What's Happening?
Chewy, the pet supplies e-commerce company, released its earnings report for the second quarter of 2025, showing a strong performance. The company reported adjusted diluted earnings per share of 33 cents, significantly surpassing Wall Street's estimate of 14 cents. This represents a 37.5% increase from the previous year's 24 cents. Chewy's revenue for the quarter was $3.1 billion, exceeding analysts' expectations of $3.08 billion and marking an 8.4% year-over-year growth from $2.86 billion. Despite these positive results, Chewy's stock fell by 7.24% in pre-market trading on Wednesday. However, the stock has seen a substantial rally, increasing 25.71% year-to-date and 39.22% over the past 12 months.
Why It's Important?
Chewy's strong earnings report highlights the company's robust growth and its ability to exceed market expectations.
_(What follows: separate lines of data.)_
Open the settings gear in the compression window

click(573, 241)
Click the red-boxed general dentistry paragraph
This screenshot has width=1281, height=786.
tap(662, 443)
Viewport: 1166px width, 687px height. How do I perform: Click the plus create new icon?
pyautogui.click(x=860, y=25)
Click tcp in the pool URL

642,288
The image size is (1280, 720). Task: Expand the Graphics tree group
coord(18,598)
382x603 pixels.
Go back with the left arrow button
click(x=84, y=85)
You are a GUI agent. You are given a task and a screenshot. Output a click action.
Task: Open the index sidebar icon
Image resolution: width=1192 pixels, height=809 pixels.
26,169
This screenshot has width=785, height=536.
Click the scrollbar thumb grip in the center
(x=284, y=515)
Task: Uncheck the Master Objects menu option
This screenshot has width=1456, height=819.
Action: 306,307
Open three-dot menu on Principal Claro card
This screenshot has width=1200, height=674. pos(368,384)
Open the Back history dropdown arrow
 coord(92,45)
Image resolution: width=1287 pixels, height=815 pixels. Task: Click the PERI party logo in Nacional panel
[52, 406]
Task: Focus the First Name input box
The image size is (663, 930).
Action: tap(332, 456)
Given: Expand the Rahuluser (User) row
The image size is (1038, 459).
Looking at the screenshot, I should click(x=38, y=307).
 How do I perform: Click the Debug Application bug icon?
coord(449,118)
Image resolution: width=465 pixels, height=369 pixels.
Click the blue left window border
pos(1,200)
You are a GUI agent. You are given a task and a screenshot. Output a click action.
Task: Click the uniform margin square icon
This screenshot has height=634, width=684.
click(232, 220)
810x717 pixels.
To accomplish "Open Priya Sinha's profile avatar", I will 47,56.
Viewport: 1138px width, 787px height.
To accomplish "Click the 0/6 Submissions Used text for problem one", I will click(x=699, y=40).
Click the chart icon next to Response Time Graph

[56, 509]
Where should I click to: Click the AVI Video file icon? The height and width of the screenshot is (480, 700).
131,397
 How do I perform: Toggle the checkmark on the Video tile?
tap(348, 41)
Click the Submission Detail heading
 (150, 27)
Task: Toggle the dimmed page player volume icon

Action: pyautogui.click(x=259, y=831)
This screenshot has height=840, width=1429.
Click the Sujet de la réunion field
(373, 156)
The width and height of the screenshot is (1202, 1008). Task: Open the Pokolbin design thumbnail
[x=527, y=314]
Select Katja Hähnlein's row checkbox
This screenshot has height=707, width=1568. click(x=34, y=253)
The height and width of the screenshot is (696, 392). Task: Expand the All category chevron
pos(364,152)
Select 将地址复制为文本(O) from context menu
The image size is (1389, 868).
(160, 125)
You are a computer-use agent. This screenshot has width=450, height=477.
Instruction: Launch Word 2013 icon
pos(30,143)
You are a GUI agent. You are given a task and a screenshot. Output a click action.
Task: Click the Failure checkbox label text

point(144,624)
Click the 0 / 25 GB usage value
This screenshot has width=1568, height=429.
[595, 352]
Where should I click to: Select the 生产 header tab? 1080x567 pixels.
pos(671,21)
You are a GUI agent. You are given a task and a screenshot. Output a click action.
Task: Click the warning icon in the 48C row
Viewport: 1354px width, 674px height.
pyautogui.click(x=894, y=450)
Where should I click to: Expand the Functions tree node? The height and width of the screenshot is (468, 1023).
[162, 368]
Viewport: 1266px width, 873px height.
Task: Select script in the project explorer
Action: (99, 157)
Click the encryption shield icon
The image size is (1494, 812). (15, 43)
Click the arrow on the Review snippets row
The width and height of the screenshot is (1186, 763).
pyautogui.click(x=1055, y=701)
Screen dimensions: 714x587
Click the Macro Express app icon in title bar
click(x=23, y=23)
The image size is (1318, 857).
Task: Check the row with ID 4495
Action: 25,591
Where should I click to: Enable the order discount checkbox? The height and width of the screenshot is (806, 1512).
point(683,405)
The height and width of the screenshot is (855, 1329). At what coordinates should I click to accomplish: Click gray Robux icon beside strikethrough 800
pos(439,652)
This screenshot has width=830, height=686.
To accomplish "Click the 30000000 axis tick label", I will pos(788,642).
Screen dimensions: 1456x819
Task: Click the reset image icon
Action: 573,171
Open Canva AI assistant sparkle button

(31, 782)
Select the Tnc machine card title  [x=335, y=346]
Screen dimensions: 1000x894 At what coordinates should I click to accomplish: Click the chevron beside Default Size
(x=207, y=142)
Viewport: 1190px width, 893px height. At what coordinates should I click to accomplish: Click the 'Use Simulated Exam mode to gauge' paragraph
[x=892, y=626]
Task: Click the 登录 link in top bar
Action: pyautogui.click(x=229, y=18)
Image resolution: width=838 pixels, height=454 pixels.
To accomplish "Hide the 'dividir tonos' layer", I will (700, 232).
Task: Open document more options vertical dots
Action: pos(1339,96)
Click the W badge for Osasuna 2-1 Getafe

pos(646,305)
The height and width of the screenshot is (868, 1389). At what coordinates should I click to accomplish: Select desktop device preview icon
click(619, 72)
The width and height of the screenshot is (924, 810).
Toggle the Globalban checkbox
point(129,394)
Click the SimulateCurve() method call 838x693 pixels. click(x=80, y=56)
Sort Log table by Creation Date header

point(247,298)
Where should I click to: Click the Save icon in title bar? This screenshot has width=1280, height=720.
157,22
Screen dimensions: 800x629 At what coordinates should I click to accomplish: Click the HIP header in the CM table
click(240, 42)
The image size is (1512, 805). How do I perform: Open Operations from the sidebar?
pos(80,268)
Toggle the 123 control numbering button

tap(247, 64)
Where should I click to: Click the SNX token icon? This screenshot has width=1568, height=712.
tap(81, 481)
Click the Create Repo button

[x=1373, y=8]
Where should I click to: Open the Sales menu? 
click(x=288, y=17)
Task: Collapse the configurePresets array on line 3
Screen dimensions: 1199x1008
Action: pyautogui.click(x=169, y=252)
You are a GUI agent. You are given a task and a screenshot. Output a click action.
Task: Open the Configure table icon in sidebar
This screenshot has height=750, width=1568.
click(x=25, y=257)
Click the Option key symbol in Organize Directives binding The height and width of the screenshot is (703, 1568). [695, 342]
The significant increase in earnings per share and revenue growth underscores the company's successful strategies, particularly in Autoship customer net sales, which accounted for 83% of the quarter's revenue. Despite the stock's decline following the earnings announcement, the overall positive performance suggests investor confidence in Chewy's long-term prospects. The company's updated guidance for Q3 and the full year of 2025 indicates continued growth, with expectations to meet or exceed Wall Street's estimates. This positions Chewy as a strong player in the e-commerce sector, particularly in the pet supplies market.
What's Next?
Chewy has provided updated guidance for the third quarter and the full year of 2025. The company expects Q3 adjusted EPS to range from 28 cents to 33 cents, with revenue between $3.07 billion and $3.1 billion. For the full year, Chewy anticipates revenue between $12.5 billion and $12.6 billion, potentially surpassing analysts' estimates of $12.48 billion. Wall Street analysts have given Chewy a consensus rating of Strong Buy, with an average stock price target of $48.12, suggesting a potential 14.3% upside. These ratings and price targets may be adjusted as analysts update their coverage following the earnings report.